begin Records provided

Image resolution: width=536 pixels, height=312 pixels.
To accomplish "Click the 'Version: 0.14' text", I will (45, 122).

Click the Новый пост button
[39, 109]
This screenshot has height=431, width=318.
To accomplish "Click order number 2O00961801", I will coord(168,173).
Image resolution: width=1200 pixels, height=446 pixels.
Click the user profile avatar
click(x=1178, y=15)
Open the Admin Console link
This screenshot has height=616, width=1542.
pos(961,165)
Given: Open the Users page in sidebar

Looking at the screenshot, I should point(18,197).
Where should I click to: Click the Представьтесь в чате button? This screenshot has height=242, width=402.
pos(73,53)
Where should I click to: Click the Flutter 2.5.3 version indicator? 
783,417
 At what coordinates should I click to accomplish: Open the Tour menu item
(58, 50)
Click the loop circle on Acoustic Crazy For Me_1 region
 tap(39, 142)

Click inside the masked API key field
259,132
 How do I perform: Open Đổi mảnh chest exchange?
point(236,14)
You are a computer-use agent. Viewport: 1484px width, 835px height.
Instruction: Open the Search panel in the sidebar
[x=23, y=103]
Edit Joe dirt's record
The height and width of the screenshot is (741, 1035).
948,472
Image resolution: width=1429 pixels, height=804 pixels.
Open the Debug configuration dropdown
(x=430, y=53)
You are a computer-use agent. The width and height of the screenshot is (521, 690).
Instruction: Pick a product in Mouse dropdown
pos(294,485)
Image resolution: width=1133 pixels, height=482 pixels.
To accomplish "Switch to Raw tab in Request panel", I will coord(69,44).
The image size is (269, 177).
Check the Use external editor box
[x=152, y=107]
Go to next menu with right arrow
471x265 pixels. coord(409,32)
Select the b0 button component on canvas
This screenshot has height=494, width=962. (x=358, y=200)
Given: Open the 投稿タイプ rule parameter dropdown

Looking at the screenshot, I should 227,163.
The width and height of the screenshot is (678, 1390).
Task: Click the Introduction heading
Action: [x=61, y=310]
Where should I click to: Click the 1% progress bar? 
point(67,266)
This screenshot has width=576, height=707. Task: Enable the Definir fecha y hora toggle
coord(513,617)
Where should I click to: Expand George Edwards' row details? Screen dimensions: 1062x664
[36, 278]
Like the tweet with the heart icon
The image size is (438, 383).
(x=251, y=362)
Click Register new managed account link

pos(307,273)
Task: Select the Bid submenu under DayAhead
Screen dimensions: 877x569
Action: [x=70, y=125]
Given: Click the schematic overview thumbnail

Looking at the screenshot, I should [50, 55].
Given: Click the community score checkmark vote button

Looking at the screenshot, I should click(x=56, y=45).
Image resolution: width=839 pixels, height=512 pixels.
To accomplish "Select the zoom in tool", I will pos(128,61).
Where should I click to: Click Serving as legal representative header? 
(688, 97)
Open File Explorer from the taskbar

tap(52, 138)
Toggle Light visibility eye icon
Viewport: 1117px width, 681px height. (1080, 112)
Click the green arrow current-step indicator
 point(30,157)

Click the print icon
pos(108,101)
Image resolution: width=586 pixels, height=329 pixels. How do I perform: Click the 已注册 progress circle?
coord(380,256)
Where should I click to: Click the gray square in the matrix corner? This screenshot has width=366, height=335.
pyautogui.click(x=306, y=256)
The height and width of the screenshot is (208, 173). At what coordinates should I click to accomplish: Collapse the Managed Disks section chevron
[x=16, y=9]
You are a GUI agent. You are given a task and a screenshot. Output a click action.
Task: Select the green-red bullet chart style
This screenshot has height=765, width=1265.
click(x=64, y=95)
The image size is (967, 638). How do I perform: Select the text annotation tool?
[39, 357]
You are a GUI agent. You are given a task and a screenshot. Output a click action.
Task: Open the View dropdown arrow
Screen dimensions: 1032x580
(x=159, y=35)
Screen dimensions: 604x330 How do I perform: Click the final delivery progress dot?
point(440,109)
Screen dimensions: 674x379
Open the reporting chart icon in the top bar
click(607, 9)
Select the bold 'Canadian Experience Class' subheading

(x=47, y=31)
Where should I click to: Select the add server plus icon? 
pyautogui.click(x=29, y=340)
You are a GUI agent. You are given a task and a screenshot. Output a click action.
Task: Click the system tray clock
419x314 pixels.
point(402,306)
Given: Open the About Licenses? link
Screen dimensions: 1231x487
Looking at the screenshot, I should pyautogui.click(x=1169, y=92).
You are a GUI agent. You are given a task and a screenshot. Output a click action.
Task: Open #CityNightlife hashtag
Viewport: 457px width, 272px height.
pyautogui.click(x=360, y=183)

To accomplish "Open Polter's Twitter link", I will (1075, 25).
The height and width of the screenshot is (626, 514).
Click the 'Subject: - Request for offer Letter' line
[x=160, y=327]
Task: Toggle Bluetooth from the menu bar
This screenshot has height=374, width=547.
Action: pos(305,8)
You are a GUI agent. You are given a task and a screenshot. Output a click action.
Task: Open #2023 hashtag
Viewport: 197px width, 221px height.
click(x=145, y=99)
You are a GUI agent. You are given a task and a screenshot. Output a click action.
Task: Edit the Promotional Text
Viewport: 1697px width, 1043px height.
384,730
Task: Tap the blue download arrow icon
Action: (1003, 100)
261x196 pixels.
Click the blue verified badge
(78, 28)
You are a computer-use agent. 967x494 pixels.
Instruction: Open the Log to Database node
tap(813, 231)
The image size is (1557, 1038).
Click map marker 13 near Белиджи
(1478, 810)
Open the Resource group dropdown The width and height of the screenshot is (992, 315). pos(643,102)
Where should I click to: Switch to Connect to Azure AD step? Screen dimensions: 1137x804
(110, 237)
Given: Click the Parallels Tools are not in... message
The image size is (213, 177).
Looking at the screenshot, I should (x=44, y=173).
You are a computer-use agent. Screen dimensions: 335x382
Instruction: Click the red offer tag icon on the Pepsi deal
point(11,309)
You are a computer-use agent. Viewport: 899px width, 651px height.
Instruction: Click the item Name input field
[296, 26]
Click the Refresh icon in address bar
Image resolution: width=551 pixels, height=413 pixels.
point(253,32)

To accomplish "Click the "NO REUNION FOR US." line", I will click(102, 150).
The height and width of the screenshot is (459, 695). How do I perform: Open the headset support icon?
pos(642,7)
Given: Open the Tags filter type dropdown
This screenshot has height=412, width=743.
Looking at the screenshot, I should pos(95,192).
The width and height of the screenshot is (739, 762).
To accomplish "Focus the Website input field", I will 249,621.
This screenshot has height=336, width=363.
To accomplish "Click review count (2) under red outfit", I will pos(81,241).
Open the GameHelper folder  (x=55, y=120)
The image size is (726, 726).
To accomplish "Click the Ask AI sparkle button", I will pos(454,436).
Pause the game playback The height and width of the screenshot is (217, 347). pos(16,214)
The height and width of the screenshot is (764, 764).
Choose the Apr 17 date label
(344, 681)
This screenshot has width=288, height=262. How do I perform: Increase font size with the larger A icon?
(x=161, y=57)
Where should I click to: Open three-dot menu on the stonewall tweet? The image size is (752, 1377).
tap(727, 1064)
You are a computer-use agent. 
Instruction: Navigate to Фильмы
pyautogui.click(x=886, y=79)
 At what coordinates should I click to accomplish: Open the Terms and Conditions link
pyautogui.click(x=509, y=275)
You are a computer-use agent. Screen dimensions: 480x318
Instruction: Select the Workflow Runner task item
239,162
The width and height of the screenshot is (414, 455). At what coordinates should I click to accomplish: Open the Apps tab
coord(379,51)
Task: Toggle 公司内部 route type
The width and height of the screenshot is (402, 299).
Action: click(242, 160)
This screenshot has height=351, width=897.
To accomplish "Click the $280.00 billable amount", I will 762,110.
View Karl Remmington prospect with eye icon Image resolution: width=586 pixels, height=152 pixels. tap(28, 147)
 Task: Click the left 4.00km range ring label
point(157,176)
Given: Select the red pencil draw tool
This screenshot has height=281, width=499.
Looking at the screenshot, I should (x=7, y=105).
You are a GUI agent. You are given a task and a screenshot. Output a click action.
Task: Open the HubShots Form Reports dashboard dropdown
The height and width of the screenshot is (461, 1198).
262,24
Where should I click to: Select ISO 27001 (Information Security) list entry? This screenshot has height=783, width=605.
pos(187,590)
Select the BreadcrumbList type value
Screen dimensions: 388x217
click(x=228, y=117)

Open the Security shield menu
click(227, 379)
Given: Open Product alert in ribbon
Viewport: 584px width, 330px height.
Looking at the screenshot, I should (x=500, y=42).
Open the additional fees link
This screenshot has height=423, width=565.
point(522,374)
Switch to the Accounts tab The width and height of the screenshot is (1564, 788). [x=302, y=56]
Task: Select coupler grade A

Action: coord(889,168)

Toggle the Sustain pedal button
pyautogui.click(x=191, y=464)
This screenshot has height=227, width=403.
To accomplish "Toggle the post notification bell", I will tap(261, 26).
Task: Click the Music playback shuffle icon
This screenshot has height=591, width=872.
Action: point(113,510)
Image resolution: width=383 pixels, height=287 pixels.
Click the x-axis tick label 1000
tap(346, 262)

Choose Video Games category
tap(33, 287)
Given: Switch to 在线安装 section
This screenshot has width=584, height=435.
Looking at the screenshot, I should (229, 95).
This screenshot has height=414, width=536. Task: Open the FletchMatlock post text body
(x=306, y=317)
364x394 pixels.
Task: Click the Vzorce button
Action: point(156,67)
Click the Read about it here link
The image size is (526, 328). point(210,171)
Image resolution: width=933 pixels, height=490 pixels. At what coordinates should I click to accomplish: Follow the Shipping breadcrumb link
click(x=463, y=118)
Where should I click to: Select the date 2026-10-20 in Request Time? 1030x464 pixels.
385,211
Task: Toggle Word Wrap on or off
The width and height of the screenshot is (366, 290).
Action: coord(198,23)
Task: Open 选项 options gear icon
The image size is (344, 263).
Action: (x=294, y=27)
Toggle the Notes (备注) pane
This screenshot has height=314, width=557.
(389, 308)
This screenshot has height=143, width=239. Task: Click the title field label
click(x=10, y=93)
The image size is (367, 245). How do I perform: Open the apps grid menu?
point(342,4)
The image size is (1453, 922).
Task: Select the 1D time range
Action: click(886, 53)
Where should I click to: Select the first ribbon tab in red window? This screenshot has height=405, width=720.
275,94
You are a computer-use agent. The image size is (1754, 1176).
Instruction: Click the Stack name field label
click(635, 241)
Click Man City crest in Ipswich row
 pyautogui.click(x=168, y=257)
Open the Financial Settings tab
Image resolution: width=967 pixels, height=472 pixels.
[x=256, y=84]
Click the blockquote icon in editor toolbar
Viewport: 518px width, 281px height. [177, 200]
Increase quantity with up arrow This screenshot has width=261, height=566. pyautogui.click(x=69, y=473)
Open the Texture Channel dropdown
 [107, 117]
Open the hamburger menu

end Records provided

Rewrite the records starting at the line containing "The image size is (1557, 1038)." and ending at the line containing "point(11,309)", replacing "dropdown" with "menu" and leaving everything else unchanged.

Response:
The image size is (1557, 1038).
Click map marker 13 near Белиджи
(1478, 810)
Open the Resource group menu The width and height of the screenshot is (992, 315). pos(643,102)
Where should I click to: Switch to Connect to Azure AD step? Screen dimensions: 1137x804
(110, 237)
Given: Click the Parallels Tools are not in... message
The image size is (213, 177).
Looking at the screenshot, I should (x=44, y=173).
You are a computer-use agent. Screen dimensions: 335x382
Instruction: Click the red offer tag icon on the Pepsi deal
point(11,309)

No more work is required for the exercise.